Salah Tempatkan APK Bisa Ribut Besar
Paling Rawan Intrik Sesama Caleg Satu Parpol di Dapil yang Sama
Setelah Daftar Calon Tetap (DCT) anggota legislatif diumumkan pekan lalu, maka ketegangan politik pun rawan terjadi. Ini periode paling sensitif. Caleg, pengurus partai politik (parpol), KPU dan Bawaslu harus bijak.
=======
MALANG POSCO MEDIA-Banner, spanduk hingga baliho para calon anggota legislatif (caleg) makin berhamburan di berbagai tempat. Kini lengkap dengan nomor urut. Tapi tahukah Anda? Ini salah satu potensi kerawanan konflik politik.
Potensi rawan gesekan pun mulai terjadi. Itu jika tak dikelola dengan baik. Salah pasang alat peraga kampanye (APK) saja langsung mengundang ketegangan.
Konflik bisa terjadi jika ada caleg yang tidak terima APK miliknya tertutup oleh APK milik caleg lain. Sekali pun satu partai politik.
Analis politik Kota Malang Dr Nuruddin Hady mengakui kerawanan pemasangan APK. Termasuk konflik antarcaleg satu parpol di daerah pemilihan yang sama.
“Nah ini sudah rawan konflik, apalagi kita lihat sekarang APK sudah banyak yang saling bertumpukan,” kata Nuruddin kepada Malang Posco Media, Minggu (5/11) kemarin.
Untuk diketahui, Nuruddin mengetahui potensi konflik antarcaleg. Sebab ia mantan anggota Panwaslu (sekarang Bawaslu), juga mantan anggota KPU Kota Malang.
Menurut pengalamannya, APK menjadi salah satu pemicu konflik. Selain konflik bisa terjadi antarcaleg beda parpol, pemasangan APK yang bertumpukan ini juga bisa memicu konflik caleg antarpartai. Itu dikarenakan persaingan sesame caleg di dapil yang sama.
“Ada juga pengrusakan APK. Biasanya dilakukan karena persaingan, pendukung caleg satu merusak APK caleg saingannya itu sering terjadi,” ungkap Nuruddin.
Selain itu konflik yang bisa terjadi karena APK adalah tempat pemasangannya. Konflik biasa terjadi jika pemasangan APK dilakukan di tempat yang diklaim sebagai basis salah satu partai atau caleg tertentu.
“Terjadi konflik ketika pencopotan APK itu tidak melalui Bawaslu. Misal ada yang tidak terima ada APK dipasang di depan rumahnya. Dicopot sendiri, terutama jika tempat itu di klaim jadi basis tertentu. Nah jika dicopot tidak melalui Bawaslu, maka itu dianggap sebagai pengrusakan,” jelas akademisi Universitas Negeri Malang (UM) ini.
Memang, lanjut Nuruddin, pencopotan APK tanpa sepengetahuan atau tanpa melalui Bawaslu Kota Malang bisa dianggap sebagai pengrusakan. Maka dari itu diperlukan pemahaman soal pemasangan APK juga penurunan APK, baik dari caleg maupun masyarakat umum.

### Kutipan Sumber
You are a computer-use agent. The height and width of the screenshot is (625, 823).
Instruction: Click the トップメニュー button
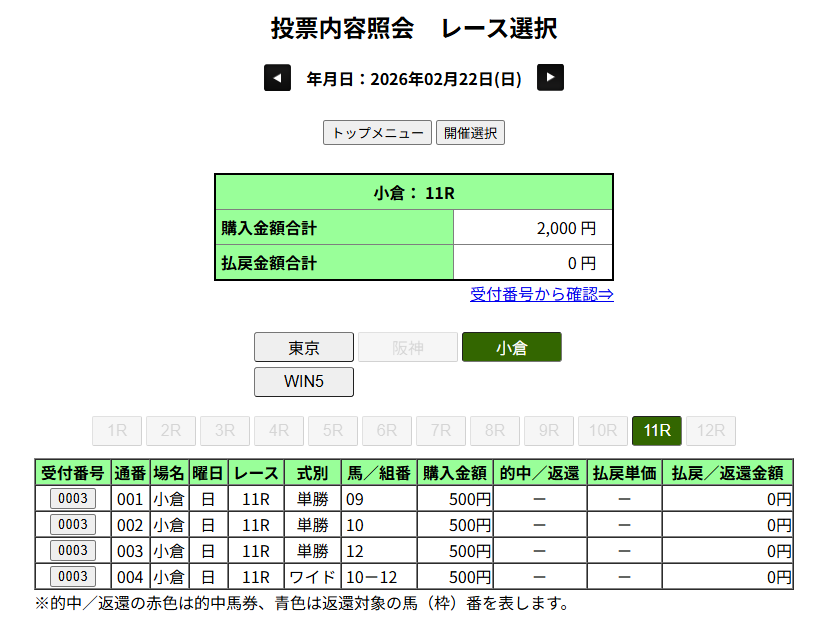pyautogui.click(x=377, y=133)
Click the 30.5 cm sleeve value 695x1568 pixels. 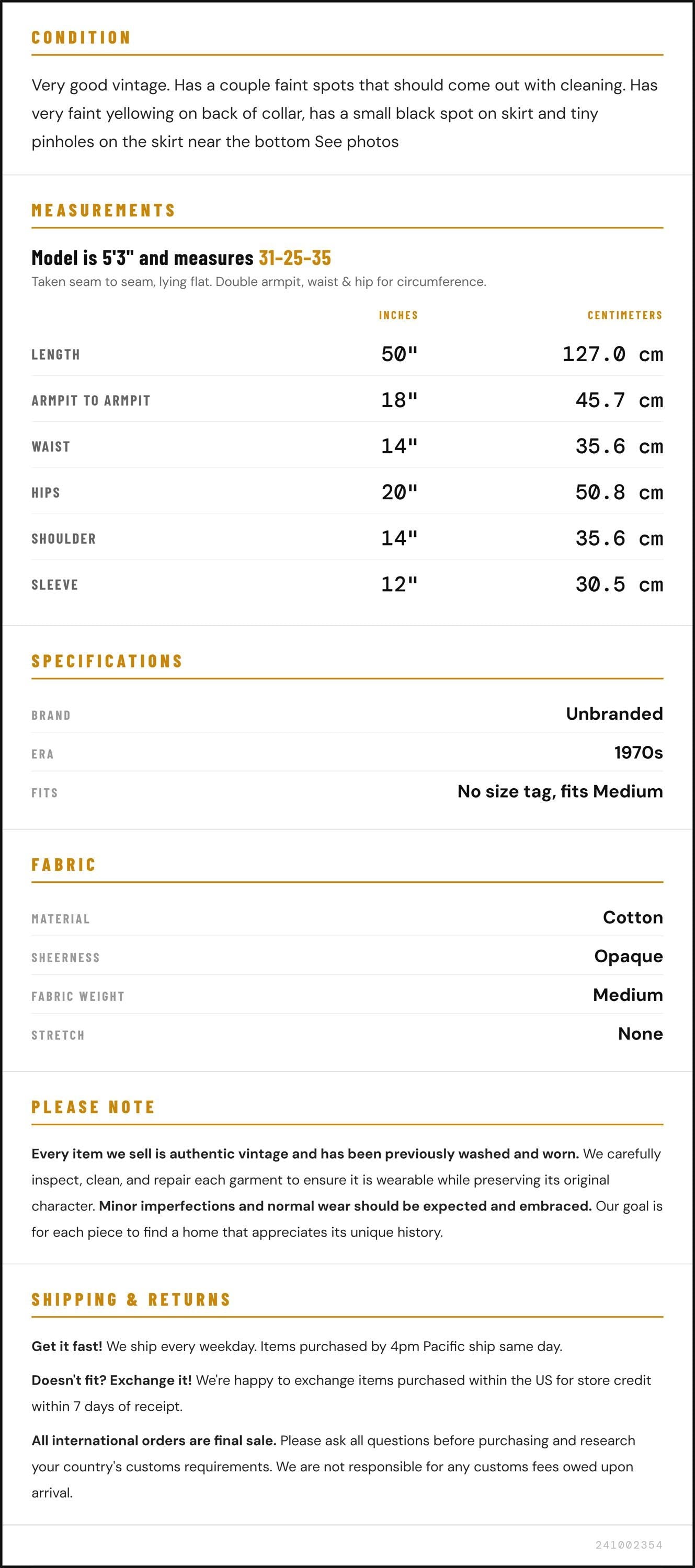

### Yang Harus Dikerjakan
(a) Salin tanpa perubahan bagian berita tentang pemasangan APK yang diawali kata-kata berisi "Analis politik Kota" dan ditutup dengan "Minggu (5/11) kemarin.".
(b) Menurut berita tentang pemasangan APK, Nuruddin Hady adalah akademisi dari universitas mana?
(c) Dalam berita tentang pemasangan APK, pihak mana saja yang disebut harus bijak pada periode setelah Daftar Calon Tetap diumumkan? Sebutkan semuanya.

### Pembahasan Jawaban
(a)
Analis politik Kota Malang Dr Nuruddin Hady mengakui kerawanan pemasangan APK. Termasuk konflik antarcaleg satu parpol di daerah pemilihan yang sama.
“Nah ini sudah rawan konflik, apalagi kita lihat sekarang APK sudah banyak yang saling bertumpukan,” kata Nuruddin kepada Malang Posco Media, Minggu (5/11) kemarin.

(b) Nuruddin Hady adalah akademisi Universitas Negeri Malang (UM).

(c) Caleg, pengurus partai politik (parpol), KPU, dan Bawaslu harus bijak.